DETROIT/WASHINGTON (Reuters) - Just two days before the UAW’s contracts with Detroit automakers were due to expire, U.S. prosecutors arrested and charged a senior union official on Thursday with embezzlement, releasing a complaint that alleges he spent member dues on lavish parties for union leaders, with liquor, cigars and women to light them.
Negotiators from the United Auto Workers already faced contentious talks with General Motors Co, Ford Motor Co and Fiat Chrysler Automobiles NV (FCA), focusing on thorny issues like healthcare costs and profit-sharing at a time when U.S. new vehicle sales are declining.
But Saturday’s deadline could be overshadowed by the latest revelations in a mushrooming corruption scandal, of vast sums being spent on lavish entertainment by labor leaders - including $440 bottles of champagne originally created to please a Russian czar and scantily clad women to light union leaders’ cigars.
The union had hoped to put the federal probe behind it by electing Gary Jones, a former regional director for the union, as president in 2018. He was chosen as he seemed far removed from the scandal.
But Vance Pearson, 58, served as Jones’ second in command from 2016 to 2018 and replaced him last year as director of the UAW’s so-called “Region 5,” which covers 17 western and southwestern U.S. states.
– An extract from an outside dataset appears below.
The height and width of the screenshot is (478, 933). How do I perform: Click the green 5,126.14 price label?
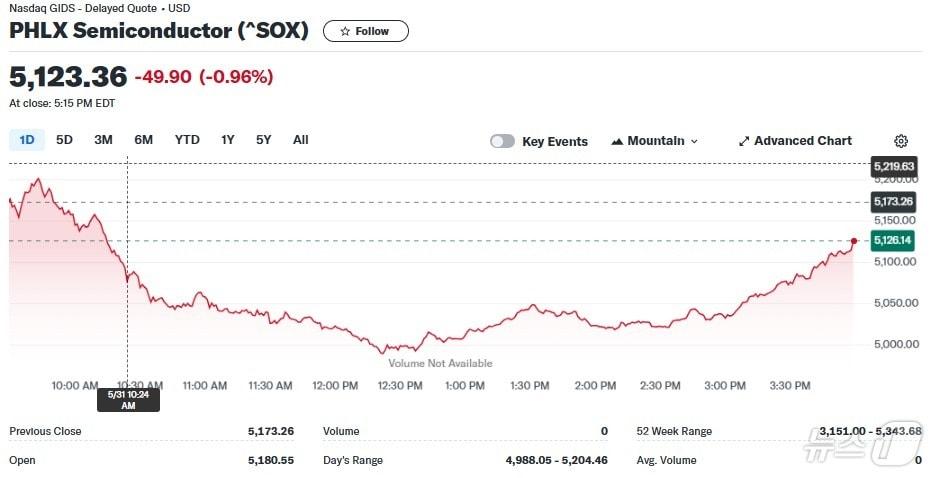click(892, 240)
Pearson’s arrest comes just two weeks after the FBI conducted searches including at Jones’ home, as part of an ongoing corruption probe into illegal payments to union officials.
Jones has not been charged with any wrongdoing. A lawyer for Jones did not immediately respond to a request for comment.
Adding to intrigue, the complaint makes frequent reference to someone identified only as “UAW Official A,” saying government agents had seized $30,000 in cash from the individual’s residence.
Steven Bernstein, a Tampa-based labor attorney at Fisher Phillips LLP, said the latest charges create a “difficult dynamic” for the union in talks with automakers.
“This does have the potential to compromise whatever leverage the union’s leaders think they have,” he said.
In a statement, the UAW said “we strongly believe that the government has misconstrued any number of facts and emphasize that these are merely allegations, not proof of wrongdoing.”
Last week, the UAW said it would target GM first out of the Detroit automakers for focused contract talks.
GM said in a statement it was “outraged and deeply concerned” by the revelations.
“These serious allegations represent a stunning abuse of power and trust,” the company said.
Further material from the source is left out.